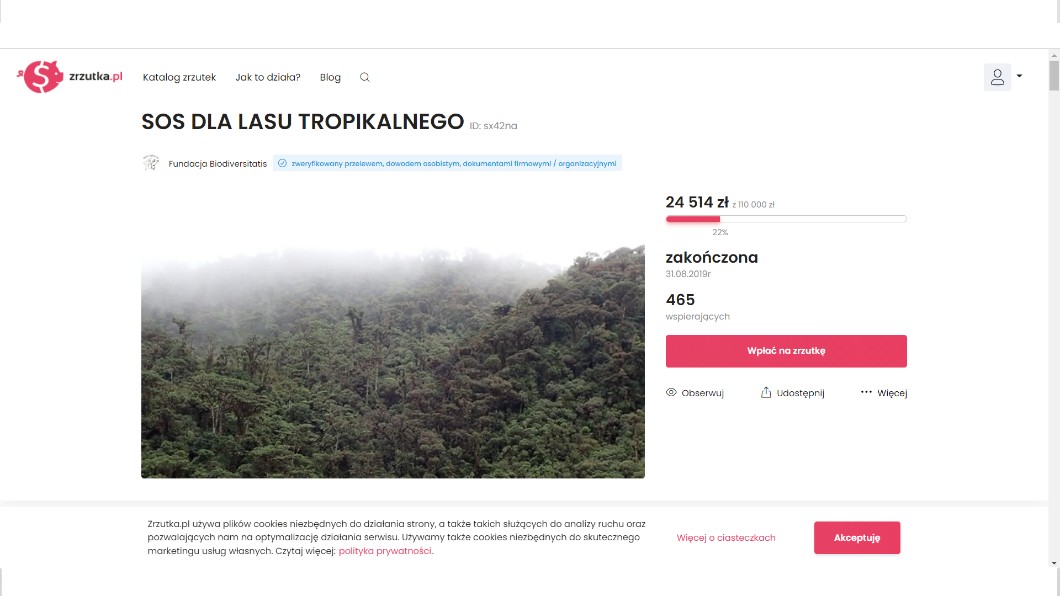Screen dimensions: 1060x596
Task: Toggle Obserwuj eye icon to follow
Action: pos(672,393)
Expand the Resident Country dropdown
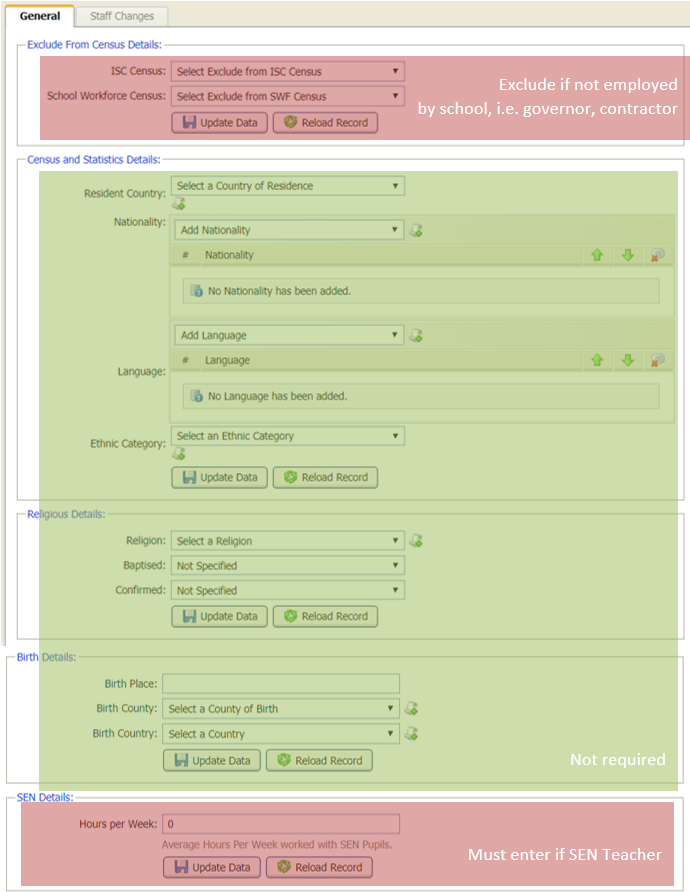 [288, 186]
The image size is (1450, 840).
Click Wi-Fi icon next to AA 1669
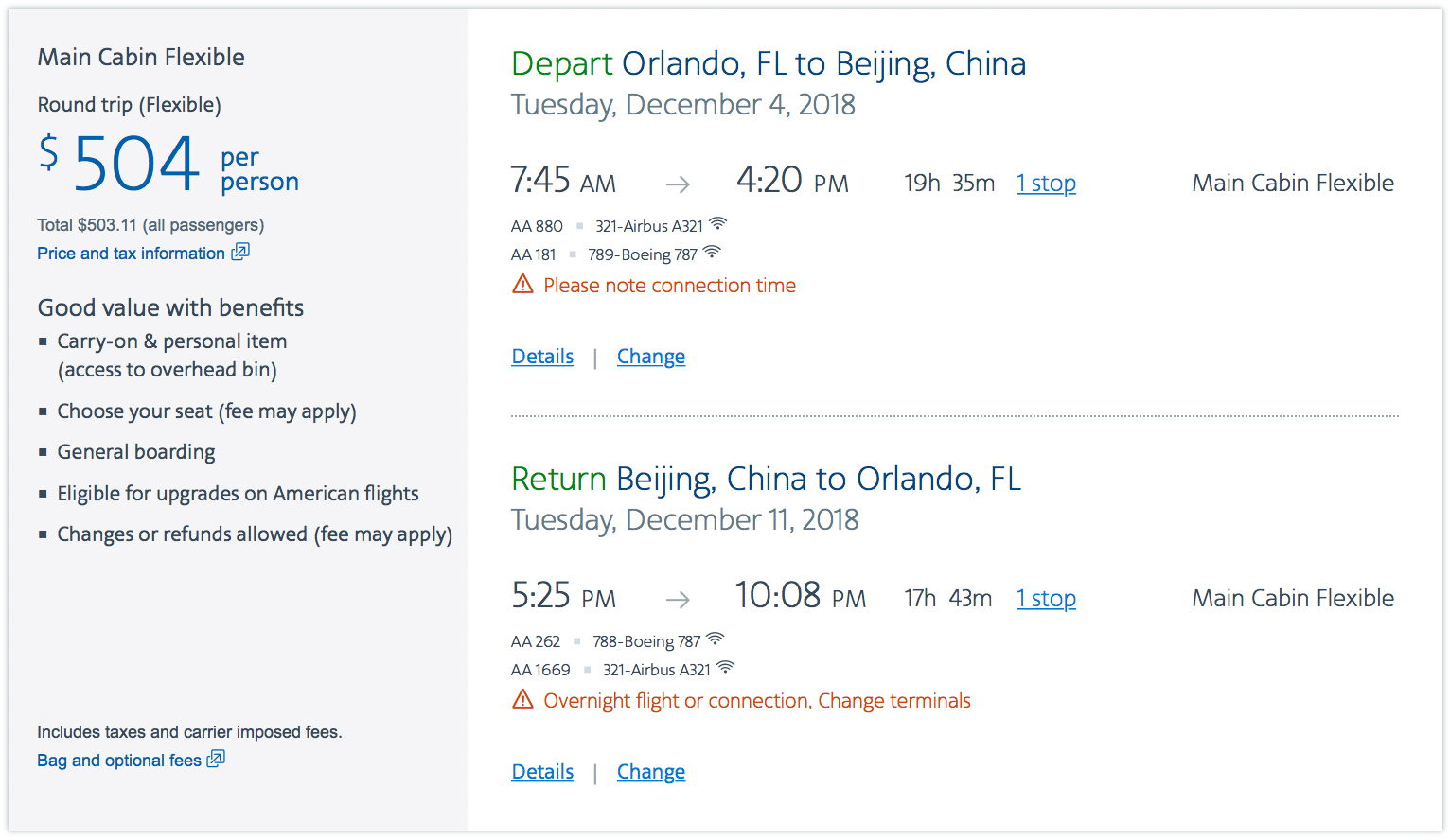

**Exercise directions:** What is needed is an exact copy of every line from the one with "Expand the Resident Country dropdown" to the end of the listing above, with the pictures left out.

**Output of the exercise:**
Expand the Resident Country dropdown
 [288, 186]
The image size is (1450, 840).
Click Wi-Fi icon next to AA 1669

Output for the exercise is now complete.